▶ WHAT YOU NEED TO DO
The required result is an exact copy of every line from the one with "Click the git branch icon above line 2731" through the last line below, with the pictures left out.

========================================

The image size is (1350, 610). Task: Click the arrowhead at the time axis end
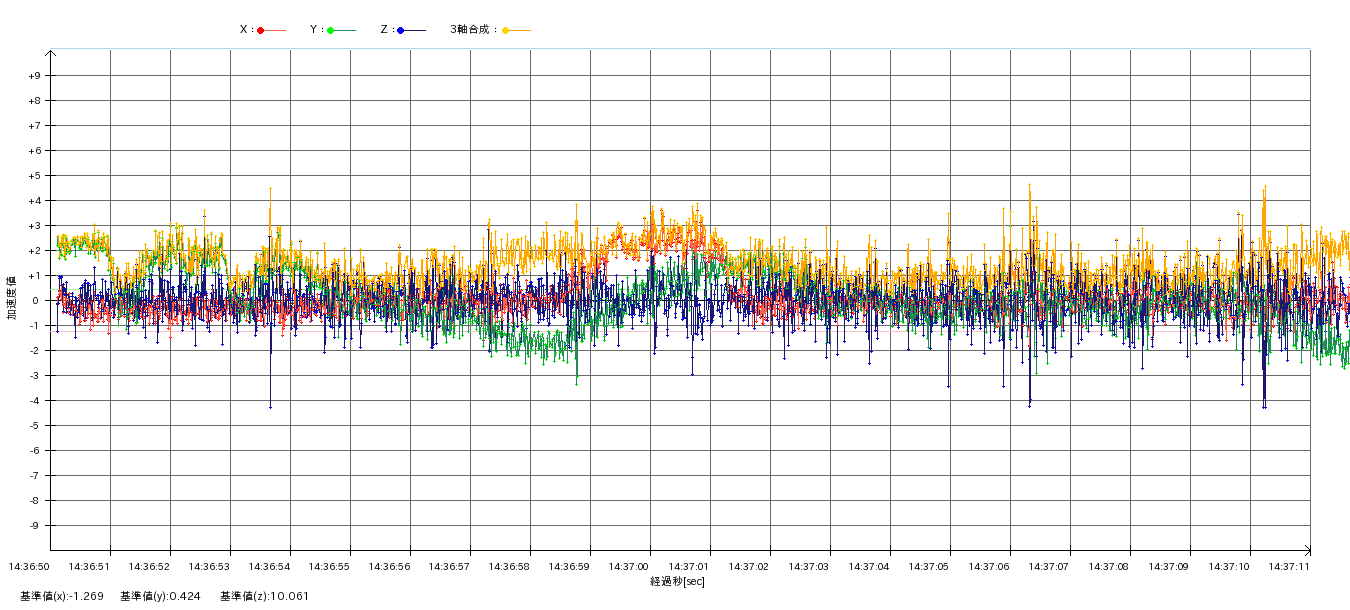coord(1306,550)
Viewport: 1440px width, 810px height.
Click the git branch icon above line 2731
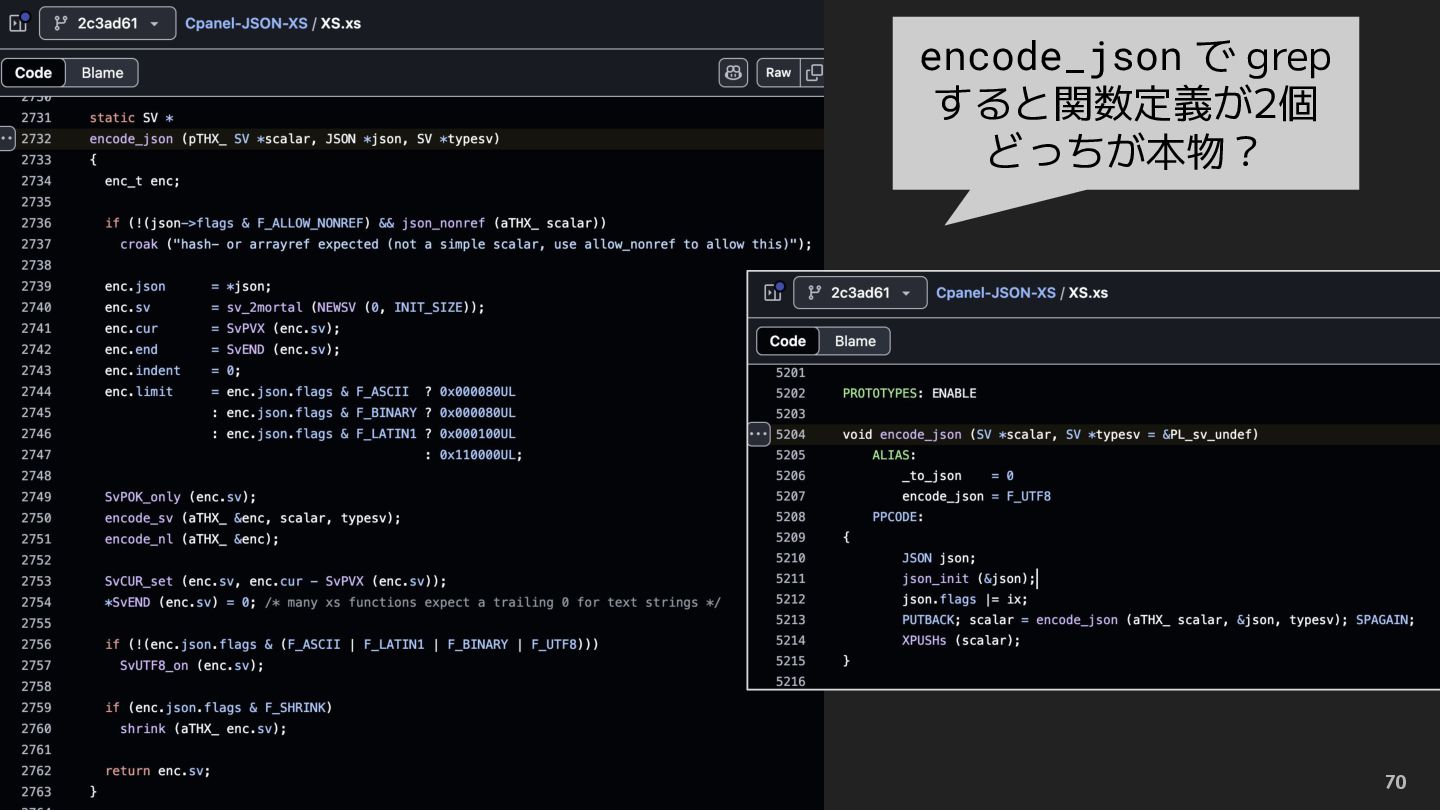click(x=59, y=23)
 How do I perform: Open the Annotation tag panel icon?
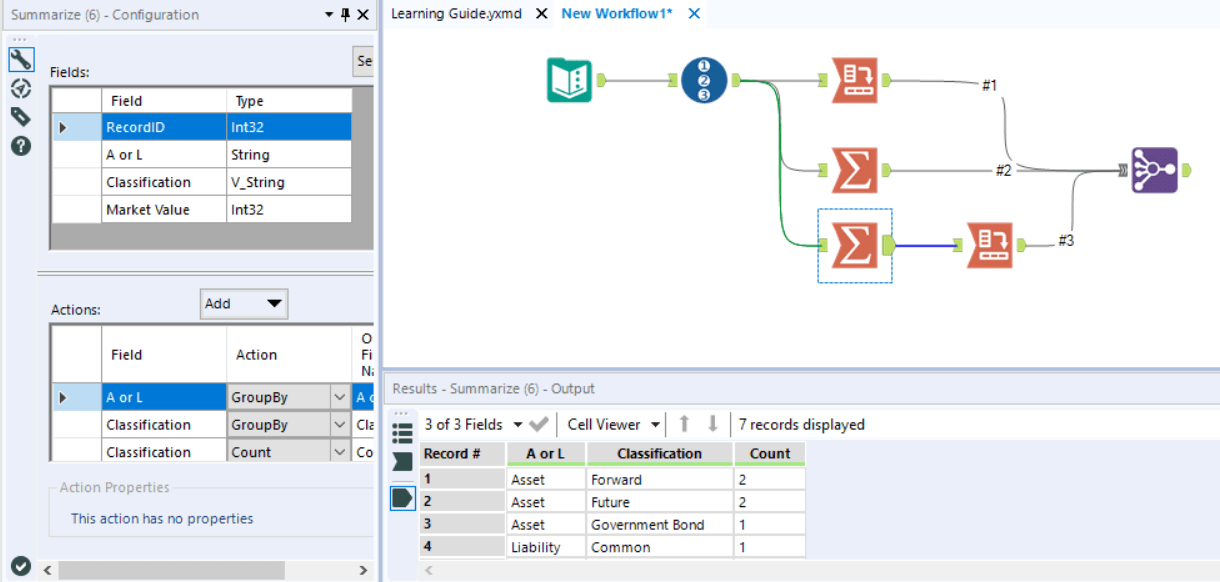tap(20, 116)
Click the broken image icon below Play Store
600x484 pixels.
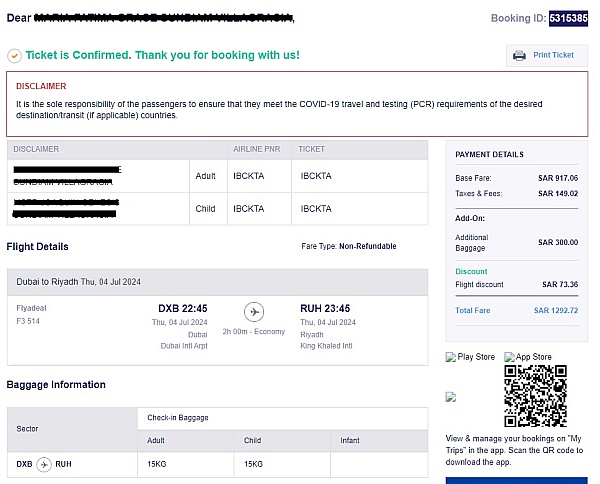click(450, 397)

========================================

▶ ANSWER BELOW
Click the git branch icon above line 2731
click(x=59, y=23)
 How do I perform: Open the Annotation tag panel icon?
tap(20, 116)
Click the broken image icon below Play Store
600x484 pixels.
click(450, 397)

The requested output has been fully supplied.